Municípios
Municípios do Alto Sertão de Alagoas fixam teto de R$ 500 mil para shows
A nova diretriz passa a orientar a realização de festividades em toda a região e segue recomendações do Ministério Público de Alagoas (MPAL) e da Associação dos Municípios Alagoanos (AMA)
14/04/2026 11h11
Os municípios que integram o Consórcio Intermunicipal do Alto Sertão Alagoano (CRERSSAL) decidiram estabelecer um teto de R$ 500 mil para a contratação de atrações artísticas em eventos públicos. A medida foi anunciada nesta segunda-feira (13) e foi definida em conjunto pelas prefeituras de Água Branca, Canapi, Delmiro Gouveia, Inhapi, Mata Grande, Olho d’Água do Casado, Pariconha e Piranhas.
A nova diretriz passa a orientar a realização de festividades em toda a região e segue recomendações do Ministério Público de Alagoas (MPAL) e da Associação dos Municípios Alagoanos (AMA). O objetivo é adequar os gastos aos princípios da eficiência e da moralidade administrativa, além de garantir o cumprimento da Lei de Responsabilidade Fiscal e da Lei de Licitações.

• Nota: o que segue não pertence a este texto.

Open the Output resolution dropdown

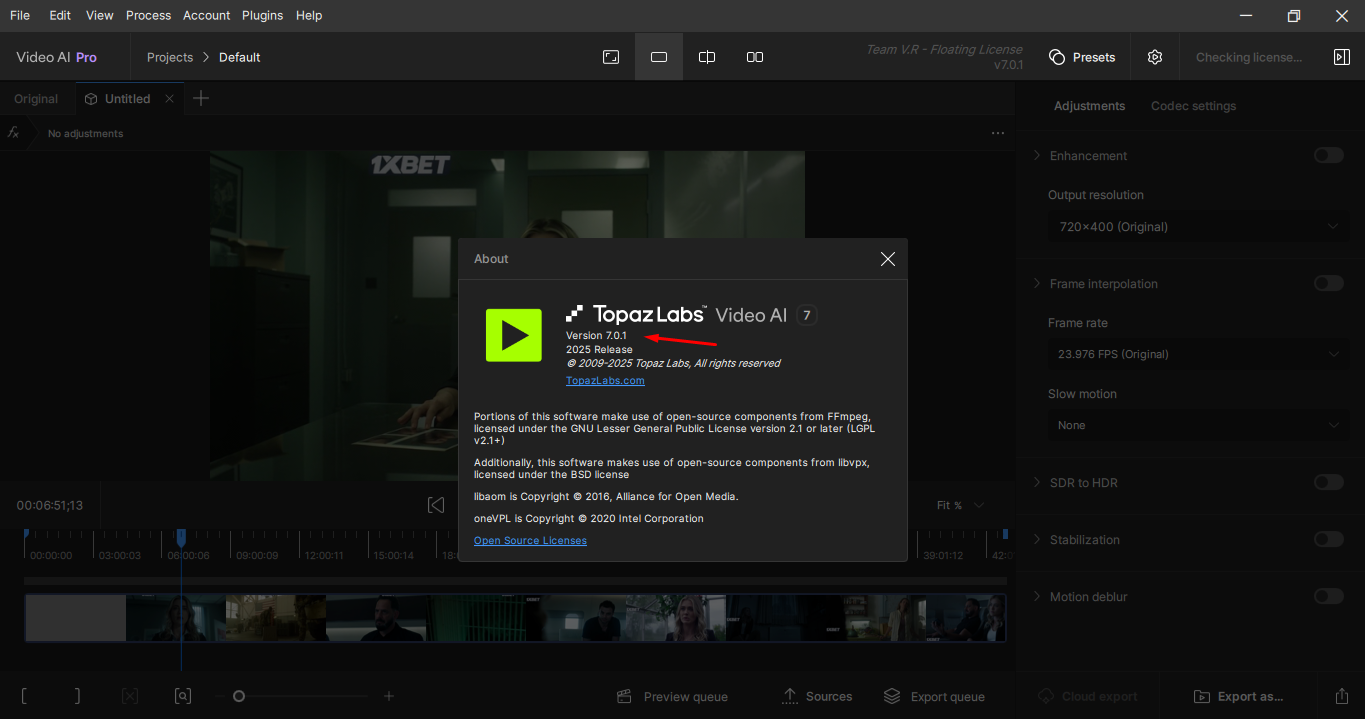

De acordo com o consórcio, a iniciativa também busca dar mais transparência aos custos elevados das grandes festas regionais, muitas vezes desconhecidos pela população. Com a definição do limite, eventos tradicionais do Alto Sertão deverão passar por ajustes, como o Forrogaço, em Piranhas; o Pedra Fest, em Delmiro Gouveia; o MicaHipi, em Inhapi; e o Festival de Inverno, em Água Branca.

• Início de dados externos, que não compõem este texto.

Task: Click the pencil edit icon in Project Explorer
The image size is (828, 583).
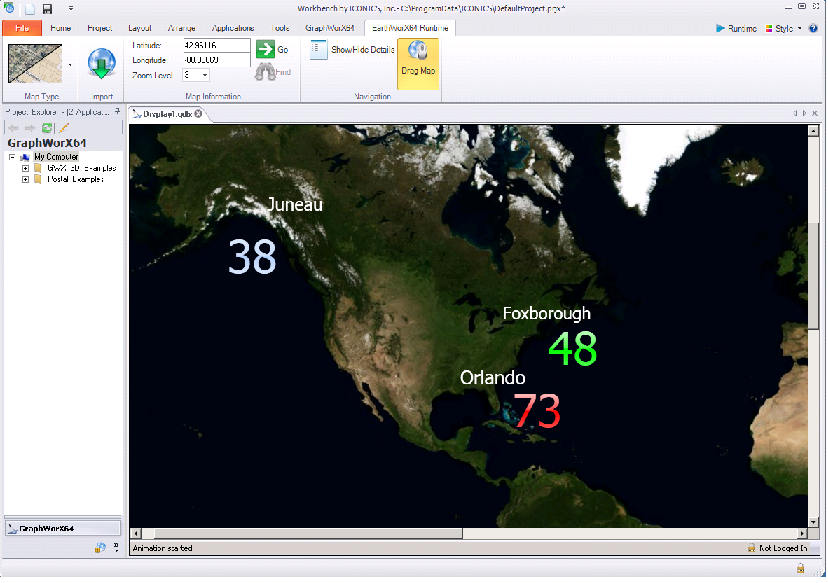Action: point(63,128)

Segundo os gestores municipais, o aumento nos cachês de artistas vinha comprometendo a viabilidade financeira dessas festividades. O presidente do consórcio e prefeito de Piranhas, Tiago Freitas, afirmou que a medida busca garantir a continuidade dos eventos sem comprometer áreas essenciais da administração pública.

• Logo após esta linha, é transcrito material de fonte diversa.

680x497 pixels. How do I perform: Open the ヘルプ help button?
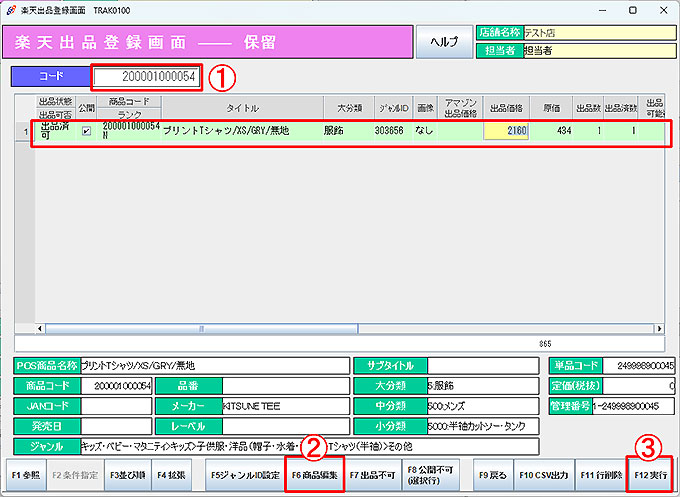point(443,41)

O CRERSSAL ressaltou ainda que a decisão não representa restrição à cultura, mas sim uma tentativa de equilibrar os investimentos. A proposta prevê, inclusive, a adoção de faixas de contratação para atrações de médio porte, permitindo manter uma programação diversificada e compatível com a realidade financeira dos municípios.